Howard, the senior forward, hit the buzzer-beating shot to knock off Old Dominion in Butler's first game, and the free throws to close out the crazy finish against top-seeded Pittsburgh in its second. Mack, the junior shooting guard, has averaged 21.3 points, hit every big shot Howard hasn't and raised his stock among NBA scouts.

Not a bad apprenticeship for a kid who turned down a late scholarship offer from Kentucky.

By the time the Wildcats finally woke up to the guy making waves in their own backyard, it was too late.

"I didn't think it was the best offer for me," said Mack, who admits he'd like a shot to play his hometown team for the national title next week.

Or for the one who heard the minions deriding his choice from the outset.

"When I first committed here, there were a lot of people who were not exactly happy that I didn't go to Indiana or Purdue," Howard said. "But it's not always about the name."

The Bulldogs (27-9) have proven that repeatedly over the last two seasons.

But the Bulldogs knew what they had in these two right from the start.

Howard became an immediate starter as a freshman, a rarity at Butler, and won the league's top newcomer award in 2008. The next year, he was conference player of the year and is closing out his career with two Final Four trips.

In 2009, three more freshmen — Mack, Hayward and Ronald Nored — joined Howard in the starting lineup and all the Bulldogs did was win the Horizon League's regular-season title and earn an NCAA tournament bid.

Experience only upped the ante, and Howard and Mack have responded by taking the Butler program to unprecedented heights.

The Bulldogs are now one of three teams to defeat a top-seeded team in consecutive years before reaching the Final Four. If they beat Virginia Commonwealth on Saturday, Butler will become the seventh team in tourney history to lose a title game one year and return the next. The others: Ohio State, North Carolina, Houston, Michigan, Duke and Kentucky.

But as much as everyone wants to label this a two-man show, Howard and Mack are content playing their roles.

"I just look at myself as a leader, and my teammates do, too — just being a dude they can count on at crunch time during a game," Mack said.

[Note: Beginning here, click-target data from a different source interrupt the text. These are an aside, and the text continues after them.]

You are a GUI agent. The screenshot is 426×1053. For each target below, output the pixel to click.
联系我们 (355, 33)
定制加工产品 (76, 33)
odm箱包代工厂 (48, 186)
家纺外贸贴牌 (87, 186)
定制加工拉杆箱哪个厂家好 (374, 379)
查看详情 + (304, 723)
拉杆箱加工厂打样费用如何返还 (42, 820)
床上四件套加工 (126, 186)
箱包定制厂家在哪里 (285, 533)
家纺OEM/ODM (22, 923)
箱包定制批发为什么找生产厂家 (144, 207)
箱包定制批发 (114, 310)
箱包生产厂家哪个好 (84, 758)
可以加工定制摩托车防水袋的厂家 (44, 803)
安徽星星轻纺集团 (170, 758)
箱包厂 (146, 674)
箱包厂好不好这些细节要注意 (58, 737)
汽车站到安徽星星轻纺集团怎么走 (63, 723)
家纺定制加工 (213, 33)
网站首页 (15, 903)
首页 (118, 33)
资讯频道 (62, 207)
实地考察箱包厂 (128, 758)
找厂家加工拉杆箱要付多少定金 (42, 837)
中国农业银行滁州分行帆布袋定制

Nobody, other than Howard, has done that better than Mack.

Mack set a school tournament record with 30 points in the upset of Pitt, barely escaping be the goat after fouling Pitt's Gilbert Brown with 1.4 seconds to go. Howard bailed him out by drawing a foul and making the winning free throw.

Then Mack almost single-handedly carried the Bulldogs past Florida, scoring 27 points and making the 3-pointer that gave Butler the lead for good with 1:21 left in overtime.

What the nation sees in this tandem is a pure shooter and a pesky scrapper.

"Matt Howard comes to play every day. You never have to ask if Matt is going to show up today, and he doesn't care about the credit," Nored said. "Shelvin's the same way. We've rode them to this point. Without them, this would be a different team."

What the nation hasn't seen is how these two made this remarkable run possible.

Back in February, after losing a third straight game, it was Mack, Howard and guard Zach Hahn who spoke up during a team meeting. Stevens told the players he needed to do a better job coaching. Hahn told the players they needed to do a better job focusing.

Mack made it more personal.

"After the Youngstown State game, I thought we had a little bit of a big head," he recalled Monday. "So I started out by telling them everything I was doing wrong, and then told them we all need to play better and get back to playing our roles."

Butler responded with seven straight wins to claim a share of its fifth consecutive regular-season title, two more wins in the conference tourney to earn a fifth consecutive NCAA trip and four more wins in the NCAAs to move within one game of playing for a national championship — again.

Even the big school teams couldn't dream of a better ending.

"I don't think that I would have just said, 'I know that we're going to make two Final Fours in a row and be playing for a national championship,'" Howard said, reflecting on his decision to come to Butler. "I think that you would have thought I was crazy if I would have said that. I just knew we had a really good team."